Data items
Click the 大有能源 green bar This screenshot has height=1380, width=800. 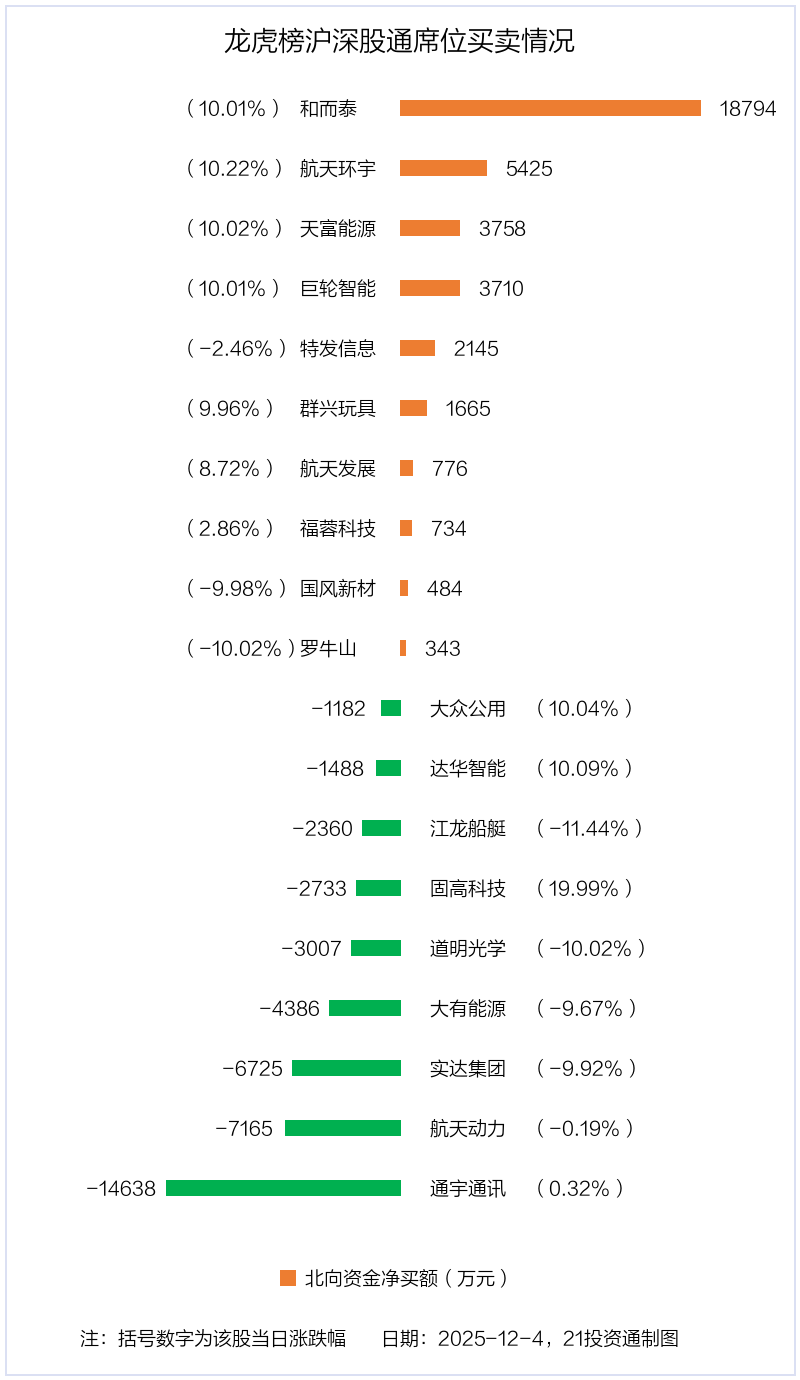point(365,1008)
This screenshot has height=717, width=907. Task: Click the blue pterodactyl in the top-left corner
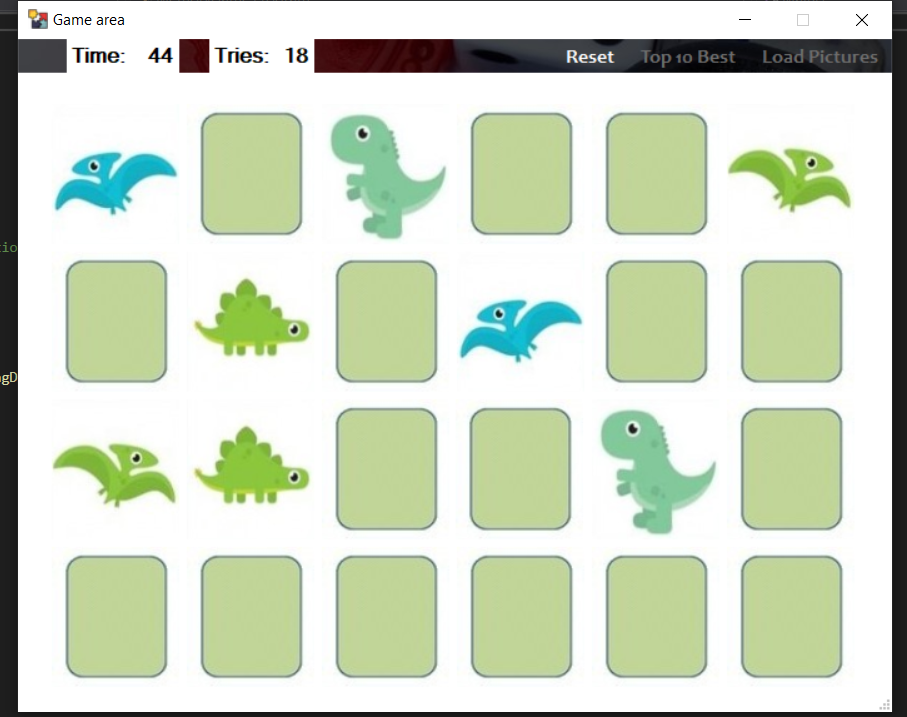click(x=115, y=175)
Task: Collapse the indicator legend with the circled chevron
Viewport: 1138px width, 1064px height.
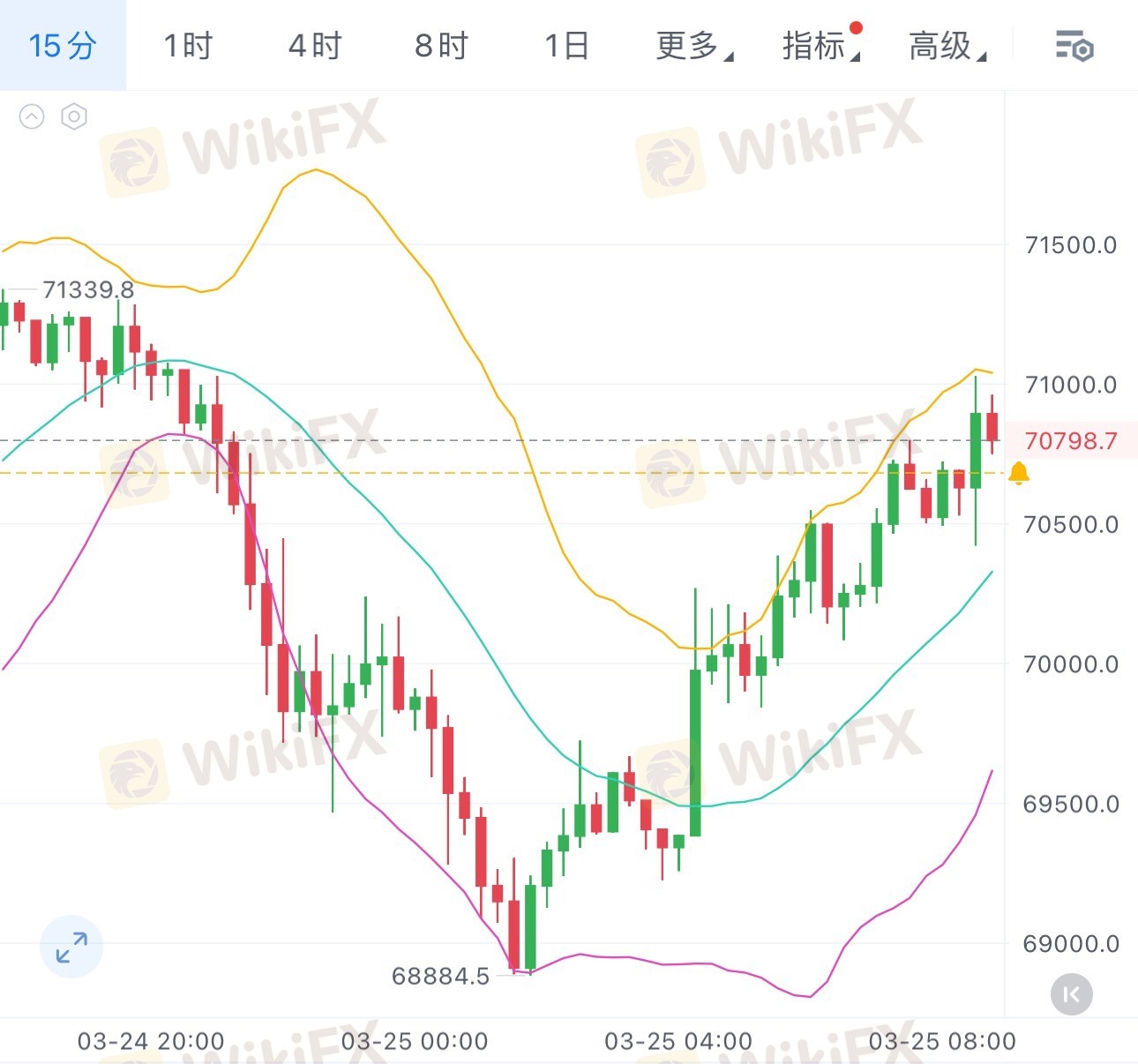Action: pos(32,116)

## WORK INSTRUCTION
Beginning with the line that contains "Task: Collapse the" and ending with the last line of the data, restate each line word for word. Exclude the pictures.

## ANSWER TO THE PROBLEM
Task: Collapse the indicator legend with the circled chevron
Viewport: 1138px width, 1064px height.
Action: pos(32,116)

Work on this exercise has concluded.